公開日:2026年3月3日

飯川雄大の個展「大事なことは何かを見つけたとき」(水戸芸術館 現代美術ギャラリー)レポート。「0人もしくは1人以上」の観客に向けて

作品をほかの個展会場へ運び出すプロジェクトも。会期は2月28日〜5月6日

デコレータークラブ─ピンクの猫の小林さん 2026

過去最大規模の個展で、これまでの実践を包括的に紹介

飯川雄大の個展「大事なことは何かを見つけたとき」が、水戸芸術館 現代美術ギャラリーで開幕した。会期は2月28日から5月6日まで。

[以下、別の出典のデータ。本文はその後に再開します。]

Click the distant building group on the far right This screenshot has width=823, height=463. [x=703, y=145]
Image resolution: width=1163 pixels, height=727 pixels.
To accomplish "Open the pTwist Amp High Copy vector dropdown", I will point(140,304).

飯川雄大は、時間の相対性や知覚のゆらぎに着目し、身近な風景の注意深い観察を通して、人々の認識の不確かさや、社会で見過ごされがちな存在に光を当てる作品を制作してきたアーティスト。2007年から続く「デコレータークラブ」は、周囲の環境に擬態する蟹の名前に由来し、記録という行為、そしてそこからこぼれ落ちるものへの関心から生まれたシリーズだ。鑑賞者のアクションによって作品が立ち現れたり、鑑賞者から見えない場所で別の出来事が進行したりするなど、介入を契機に新たな風景や予期せぬ出来事が生まれる実践で知られる。

会場風景

作家にとって過去最大規模の個展となる本展では、「デコレータークラブ」の作品を中心に、ドローイングや写真、映像なども交えながら、これまでの多岐にわたる活動を紹介。情報の曖昧さや感覚の不完全さを新たな可能性ととらえ、美術館の建築や空間的特徴を生かした新作も発表される。担当学芸員は同館の畑井恵。

「大事なことは何かを見つけたとき」のタイトルが示す通り、本展では鑑賞者が何かと出会い、発見することそのものを鑑賞体験の核としている。そのため本稿では、鑑賞者のアクションにより何が起きるのかの“ネタバレ”をなるべく避けながら、その見どころを紹介したい。